===== Selected text =====
Alex, 5:12 p.m. “Let’s get dinner!!!”
Emerson, 5:15 p.m. “Yes!!!”
“Where do you want to go??”
I’d moved inside by then and was watching the sun set between the eucalyptus trees that framed my kitchen window. A soft breeze blew in through its cracked pane reminding me of the gentleness of winter in Southern California. I was back on winter holiday from school in Rhode Island and had been expecting Alex’s text for a few days now. Ever since we’d gone off to college two years ago it had become a tradition that at least once during each of our respective breaks back in LA we would meet for dinner and fill each other in on everything that had been happening in our lives since our last meal. I already knew where we would go, so I’m not entirely sure why I even asked.
8:39 p.m. “Anywhere you want babe! I’m biased and
will say Sugarfish, but anything you want!”
Sugarfish. There it was.
It was where we went the night before I moved to Providence. It was where we went the day I came back for my first Thanksgiving break and, subsequently, where we went every break following. Now don’t get me wrong, Sugarfish is pretty flawless. For its price point it’s some of the best sushi you can find in Los Angeles, and there are many a day I wake up on the East Coast craving the unctuous chew of their blue crab cut roll. But for some reason, this time when Alex mentioned Sugarfish something inside me snapped. It was a small, brittle thing I hadn’t known was there in the first place, and its snapping sounded like years of resentment toward the cookie-cutter California lifestyle reaching a pinnacle.
=====
Actions to take –
**A.** In the Sugarfish passage, how long ago had the narrator and Alex gone off to college?
**B.** Quote the Sugarfish passage word for word, starting at "Sugarfish. There it" and ending at "reaching a pinnacle.".
**C.** According to the Sugarfish passage, why is the narrator not entirely sure why they asked Alex where to go?
===== Source excerpt =====
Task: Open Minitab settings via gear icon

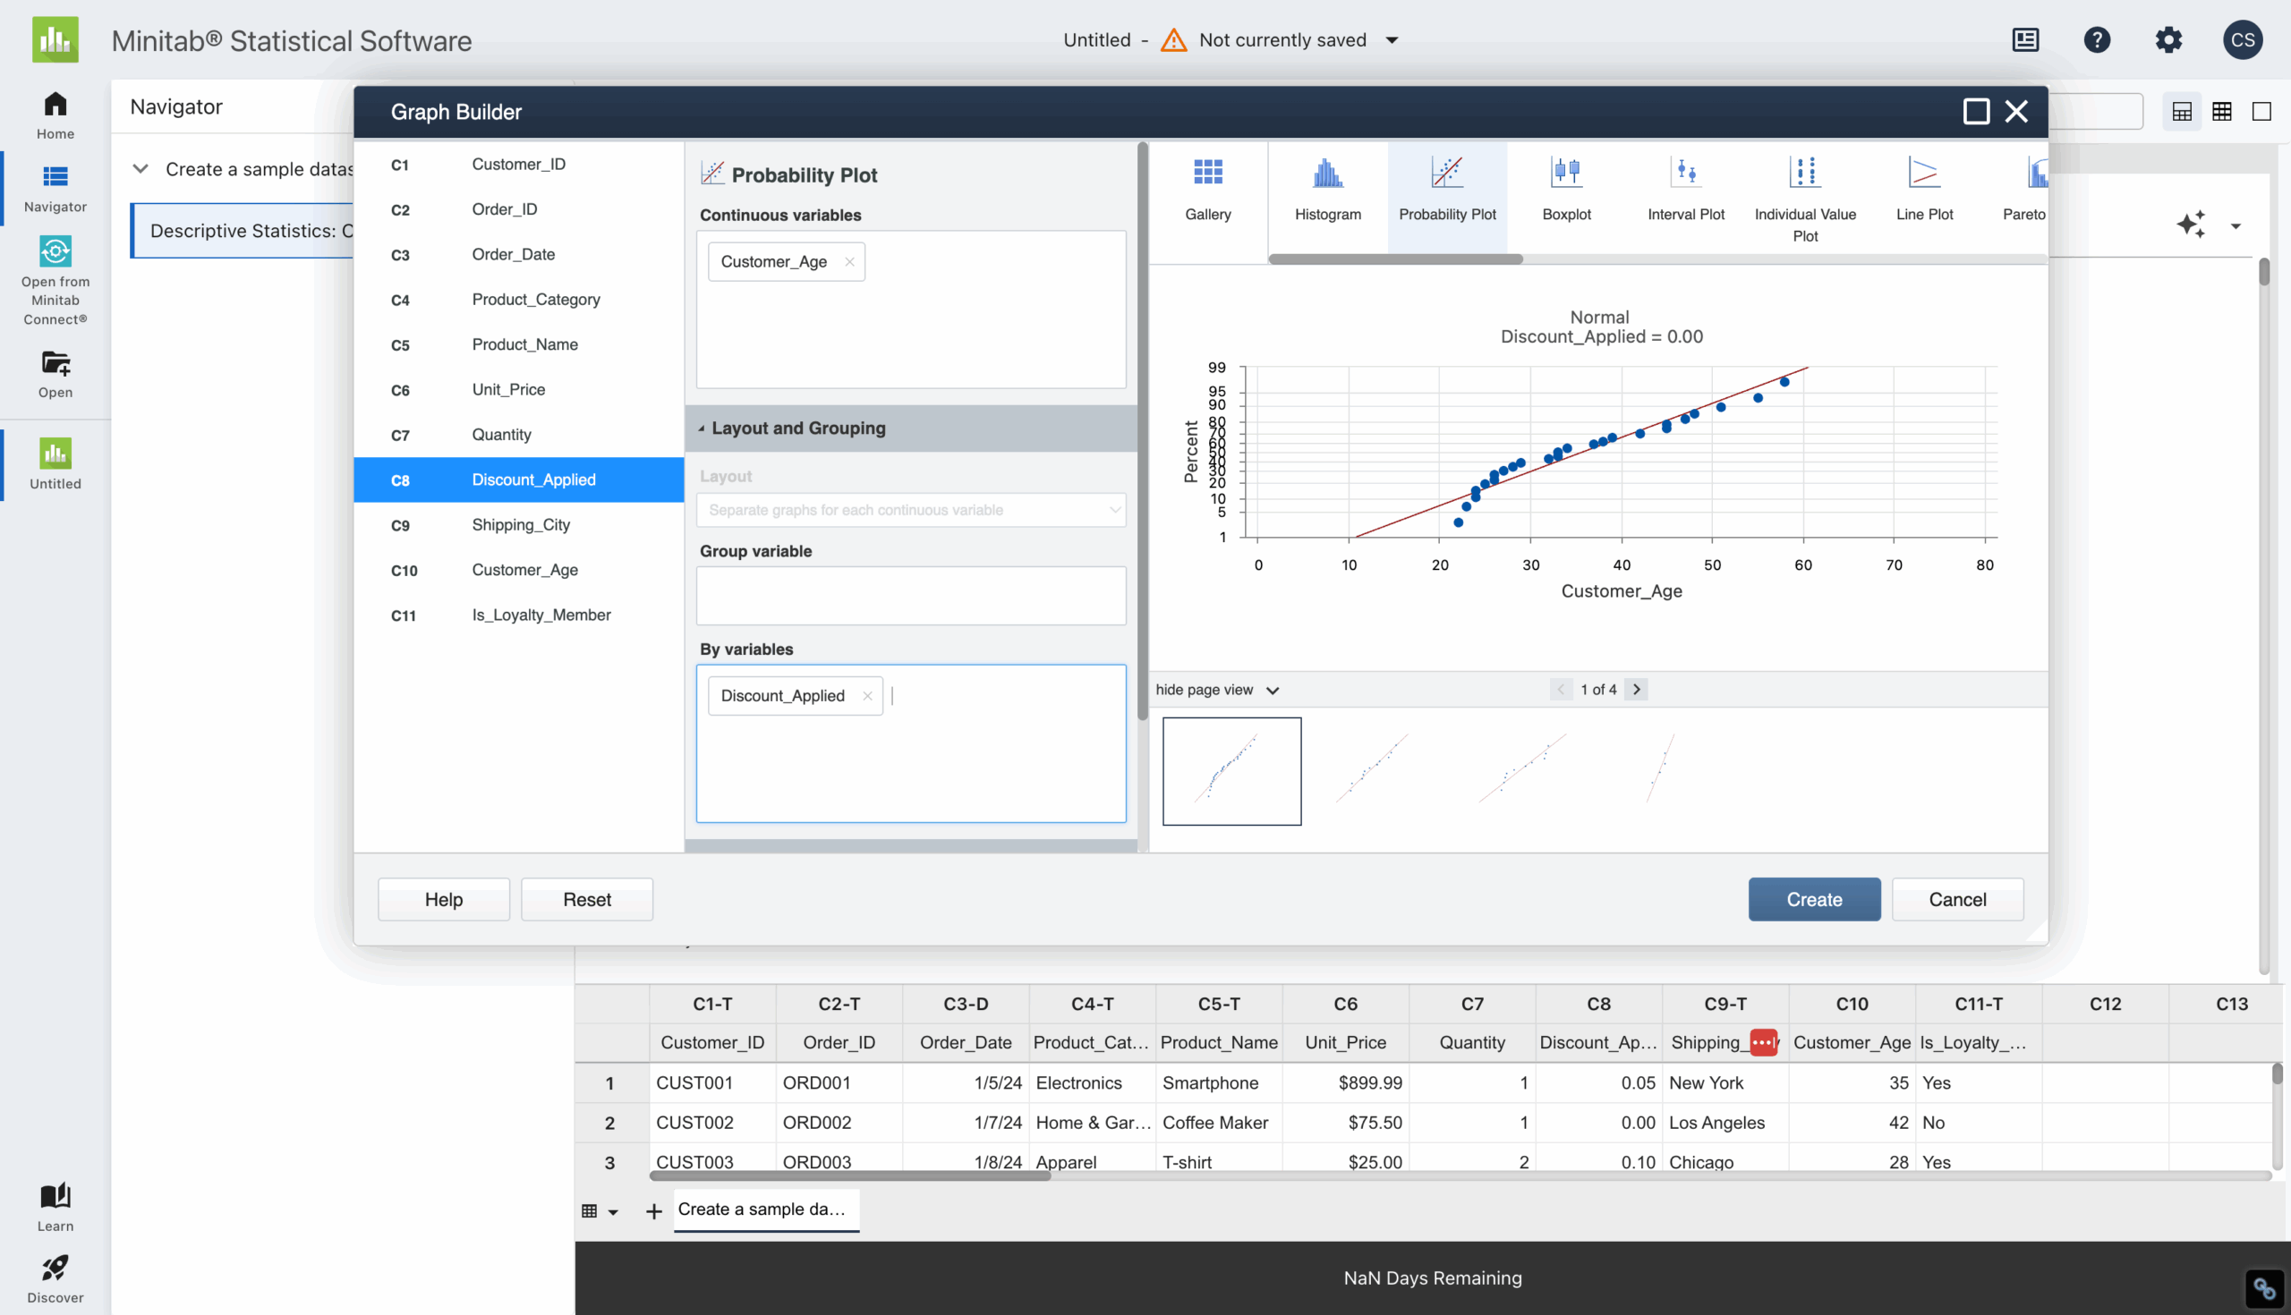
=====
Outputs –
**A.** Two years ago.

**B.**
Sugarfish. There it was.
It was where we went the night before I moved to Providence. It was where we went the day I came back for my first Thanksgiving break and, subsequently, where we went every break following. Now don’t get me wrong, Sugarfish is pretty flawless. For its price point it’s some of the best sushi you can find in Los Angeles, and there are many a day I wake up on the East Coast craving the unctuous chew of their blue crab cut roll. But for some reason, this time when Alex mentioned Sugarfish something inside me snapped. It was a small, brittle thing I hadn’t known was there in the first place, and its snapping sounded like years of resentment toward the cookie-cutter California lifestyle reaching a pinnacle.

**C.** The narrator already knew where they would go, so asking seemed pointless.